*Goal of the exercise*: Copy the items below word for word, starting with the line that contains "Where should I click to: Like" and ending with the line that contains "click(119, 281)", including both of those lines.
::: Material
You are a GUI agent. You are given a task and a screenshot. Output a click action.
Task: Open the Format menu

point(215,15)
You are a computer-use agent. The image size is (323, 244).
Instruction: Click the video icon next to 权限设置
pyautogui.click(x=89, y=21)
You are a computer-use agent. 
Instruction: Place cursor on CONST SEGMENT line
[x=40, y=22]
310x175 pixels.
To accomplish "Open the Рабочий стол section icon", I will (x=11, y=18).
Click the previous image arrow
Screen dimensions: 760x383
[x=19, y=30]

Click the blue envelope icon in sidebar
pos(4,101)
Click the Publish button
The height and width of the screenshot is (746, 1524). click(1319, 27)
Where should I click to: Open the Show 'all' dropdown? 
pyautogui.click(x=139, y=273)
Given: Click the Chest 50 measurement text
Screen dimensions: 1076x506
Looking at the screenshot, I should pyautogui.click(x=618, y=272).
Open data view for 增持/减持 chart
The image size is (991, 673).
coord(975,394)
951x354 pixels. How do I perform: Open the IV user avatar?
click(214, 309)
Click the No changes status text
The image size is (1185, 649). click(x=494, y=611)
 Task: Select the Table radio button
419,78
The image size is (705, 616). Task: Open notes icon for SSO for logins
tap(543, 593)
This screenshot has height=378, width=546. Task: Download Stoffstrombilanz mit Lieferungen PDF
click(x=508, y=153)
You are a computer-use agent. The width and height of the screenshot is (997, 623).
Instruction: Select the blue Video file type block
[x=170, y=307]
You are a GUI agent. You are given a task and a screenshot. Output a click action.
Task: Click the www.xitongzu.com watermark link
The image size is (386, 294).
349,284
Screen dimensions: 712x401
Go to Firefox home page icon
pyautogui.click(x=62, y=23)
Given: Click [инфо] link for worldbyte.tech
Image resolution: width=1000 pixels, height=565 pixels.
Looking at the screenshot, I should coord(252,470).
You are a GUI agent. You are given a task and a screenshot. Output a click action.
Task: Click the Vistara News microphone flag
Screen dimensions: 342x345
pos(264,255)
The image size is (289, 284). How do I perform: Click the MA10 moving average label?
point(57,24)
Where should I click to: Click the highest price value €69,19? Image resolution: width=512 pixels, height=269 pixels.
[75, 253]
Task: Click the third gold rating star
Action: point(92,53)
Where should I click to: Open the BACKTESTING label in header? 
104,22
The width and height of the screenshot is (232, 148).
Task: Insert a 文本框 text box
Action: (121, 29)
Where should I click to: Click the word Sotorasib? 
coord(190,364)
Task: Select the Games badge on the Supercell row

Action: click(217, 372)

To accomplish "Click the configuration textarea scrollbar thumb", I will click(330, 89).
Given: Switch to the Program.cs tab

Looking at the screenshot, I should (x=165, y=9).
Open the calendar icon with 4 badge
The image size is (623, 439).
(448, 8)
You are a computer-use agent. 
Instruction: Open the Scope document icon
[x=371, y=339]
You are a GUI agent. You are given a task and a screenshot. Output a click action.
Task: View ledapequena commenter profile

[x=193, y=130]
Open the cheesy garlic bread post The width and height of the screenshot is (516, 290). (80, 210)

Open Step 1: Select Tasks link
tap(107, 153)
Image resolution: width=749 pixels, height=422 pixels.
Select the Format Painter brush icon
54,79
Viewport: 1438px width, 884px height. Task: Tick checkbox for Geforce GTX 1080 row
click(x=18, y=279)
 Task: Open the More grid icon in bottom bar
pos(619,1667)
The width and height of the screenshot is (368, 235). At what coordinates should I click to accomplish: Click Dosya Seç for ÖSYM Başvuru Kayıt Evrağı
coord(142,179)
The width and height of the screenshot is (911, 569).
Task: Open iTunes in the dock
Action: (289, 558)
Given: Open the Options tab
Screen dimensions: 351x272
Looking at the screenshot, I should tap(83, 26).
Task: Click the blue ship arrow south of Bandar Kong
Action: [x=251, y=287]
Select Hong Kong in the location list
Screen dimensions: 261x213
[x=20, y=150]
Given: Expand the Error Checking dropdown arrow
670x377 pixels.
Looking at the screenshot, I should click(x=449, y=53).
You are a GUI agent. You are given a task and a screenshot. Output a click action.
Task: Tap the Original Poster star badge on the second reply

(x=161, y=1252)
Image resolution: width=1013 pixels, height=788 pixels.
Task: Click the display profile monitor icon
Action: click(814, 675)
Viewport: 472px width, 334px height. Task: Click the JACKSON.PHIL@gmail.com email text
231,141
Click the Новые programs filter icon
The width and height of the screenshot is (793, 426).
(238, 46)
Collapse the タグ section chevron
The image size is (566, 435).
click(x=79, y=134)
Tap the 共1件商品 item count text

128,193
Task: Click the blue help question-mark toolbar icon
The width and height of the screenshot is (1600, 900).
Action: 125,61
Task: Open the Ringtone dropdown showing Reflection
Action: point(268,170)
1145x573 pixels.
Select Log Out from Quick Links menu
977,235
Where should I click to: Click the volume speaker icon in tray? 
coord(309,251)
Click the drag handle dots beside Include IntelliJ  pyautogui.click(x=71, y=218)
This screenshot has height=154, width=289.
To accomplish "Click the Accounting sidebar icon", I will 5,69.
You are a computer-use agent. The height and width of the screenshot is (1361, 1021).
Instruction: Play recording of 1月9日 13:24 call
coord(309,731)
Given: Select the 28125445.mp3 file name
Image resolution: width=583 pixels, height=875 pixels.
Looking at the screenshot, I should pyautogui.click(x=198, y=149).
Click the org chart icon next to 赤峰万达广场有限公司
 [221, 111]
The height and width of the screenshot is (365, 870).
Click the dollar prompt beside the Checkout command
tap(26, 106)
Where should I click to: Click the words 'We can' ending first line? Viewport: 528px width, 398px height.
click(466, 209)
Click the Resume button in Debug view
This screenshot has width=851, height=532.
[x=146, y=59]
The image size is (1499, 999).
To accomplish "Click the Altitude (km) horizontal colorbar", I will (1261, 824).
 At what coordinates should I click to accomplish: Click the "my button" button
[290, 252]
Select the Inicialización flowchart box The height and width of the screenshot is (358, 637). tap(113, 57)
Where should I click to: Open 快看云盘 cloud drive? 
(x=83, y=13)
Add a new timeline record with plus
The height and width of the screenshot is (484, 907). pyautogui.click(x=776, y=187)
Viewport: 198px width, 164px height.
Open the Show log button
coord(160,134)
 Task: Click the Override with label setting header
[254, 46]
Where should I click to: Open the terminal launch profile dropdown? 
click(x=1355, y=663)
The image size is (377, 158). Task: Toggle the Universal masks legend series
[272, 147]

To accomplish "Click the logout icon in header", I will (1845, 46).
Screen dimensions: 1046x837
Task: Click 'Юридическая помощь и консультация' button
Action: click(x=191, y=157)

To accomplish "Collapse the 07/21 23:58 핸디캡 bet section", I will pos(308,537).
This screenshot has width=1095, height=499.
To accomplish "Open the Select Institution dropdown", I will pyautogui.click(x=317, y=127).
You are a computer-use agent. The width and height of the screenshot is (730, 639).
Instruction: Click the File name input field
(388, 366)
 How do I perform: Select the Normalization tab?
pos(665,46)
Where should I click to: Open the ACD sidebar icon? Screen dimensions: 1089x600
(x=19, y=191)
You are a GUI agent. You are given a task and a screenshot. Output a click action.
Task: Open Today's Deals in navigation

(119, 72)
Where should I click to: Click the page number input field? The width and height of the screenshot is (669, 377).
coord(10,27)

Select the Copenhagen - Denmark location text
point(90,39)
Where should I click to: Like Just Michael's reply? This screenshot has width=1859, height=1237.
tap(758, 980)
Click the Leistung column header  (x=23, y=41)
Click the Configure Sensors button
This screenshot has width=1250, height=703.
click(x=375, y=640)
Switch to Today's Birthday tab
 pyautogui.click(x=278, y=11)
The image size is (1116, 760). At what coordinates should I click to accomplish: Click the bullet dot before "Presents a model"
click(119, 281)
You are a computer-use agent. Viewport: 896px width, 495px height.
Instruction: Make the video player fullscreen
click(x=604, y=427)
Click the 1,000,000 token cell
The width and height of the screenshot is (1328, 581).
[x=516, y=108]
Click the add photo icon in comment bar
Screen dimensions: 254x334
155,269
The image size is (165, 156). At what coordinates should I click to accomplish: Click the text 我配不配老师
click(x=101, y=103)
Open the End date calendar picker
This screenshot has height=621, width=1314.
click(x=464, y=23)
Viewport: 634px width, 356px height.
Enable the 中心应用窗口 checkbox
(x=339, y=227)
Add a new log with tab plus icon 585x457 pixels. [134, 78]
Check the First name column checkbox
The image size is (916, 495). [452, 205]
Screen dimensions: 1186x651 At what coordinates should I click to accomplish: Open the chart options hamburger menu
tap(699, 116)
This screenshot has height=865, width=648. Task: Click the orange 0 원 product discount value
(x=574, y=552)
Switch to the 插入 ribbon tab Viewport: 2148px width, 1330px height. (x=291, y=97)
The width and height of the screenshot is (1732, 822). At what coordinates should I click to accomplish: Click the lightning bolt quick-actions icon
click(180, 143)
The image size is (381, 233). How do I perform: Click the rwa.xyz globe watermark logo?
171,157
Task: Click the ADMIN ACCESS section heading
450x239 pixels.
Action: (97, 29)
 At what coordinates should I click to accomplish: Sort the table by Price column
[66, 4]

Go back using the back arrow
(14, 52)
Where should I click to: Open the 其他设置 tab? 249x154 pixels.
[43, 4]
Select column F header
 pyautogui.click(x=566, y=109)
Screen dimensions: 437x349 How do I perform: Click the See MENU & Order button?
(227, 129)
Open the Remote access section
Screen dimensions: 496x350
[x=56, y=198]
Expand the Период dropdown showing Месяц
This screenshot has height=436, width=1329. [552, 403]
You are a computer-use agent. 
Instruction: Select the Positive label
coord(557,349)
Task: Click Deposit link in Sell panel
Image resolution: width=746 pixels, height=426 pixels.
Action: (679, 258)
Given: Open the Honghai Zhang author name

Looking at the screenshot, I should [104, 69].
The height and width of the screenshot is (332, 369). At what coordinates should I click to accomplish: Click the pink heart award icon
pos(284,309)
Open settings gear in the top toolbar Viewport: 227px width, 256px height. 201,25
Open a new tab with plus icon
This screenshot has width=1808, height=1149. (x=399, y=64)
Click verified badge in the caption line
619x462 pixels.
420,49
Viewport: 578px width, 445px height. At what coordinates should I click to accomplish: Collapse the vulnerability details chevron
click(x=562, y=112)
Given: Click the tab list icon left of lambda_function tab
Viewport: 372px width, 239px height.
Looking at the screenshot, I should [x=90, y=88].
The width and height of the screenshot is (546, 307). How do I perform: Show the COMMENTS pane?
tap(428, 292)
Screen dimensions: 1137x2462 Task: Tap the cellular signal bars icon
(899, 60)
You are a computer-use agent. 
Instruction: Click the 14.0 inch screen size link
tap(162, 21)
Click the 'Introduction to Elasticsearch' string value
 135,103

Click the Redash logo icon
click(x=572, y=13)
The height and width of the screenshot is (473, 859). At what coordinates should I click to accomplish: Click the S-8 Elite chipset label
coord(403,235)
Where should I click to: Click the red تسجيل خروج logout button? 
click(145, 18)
::::::
*Correct response*:
Where should I click to: Like Just Michael's reply? This screenshot has width=1859, height=1237.
tap(758, 980)
Click the Leistung column header  (x=23, y=41)
Click the Configure Sensors button
This screenshot has width=1250, height=703.
click(x=375, y=640)
Switch to Today's Birthday tab
 pyautogui.click(x=278, y=11)
The image size is (1116, 760). At what coordinates should I click to accomplish: Click the bullet dot before "Presents a model"
click(119, 281)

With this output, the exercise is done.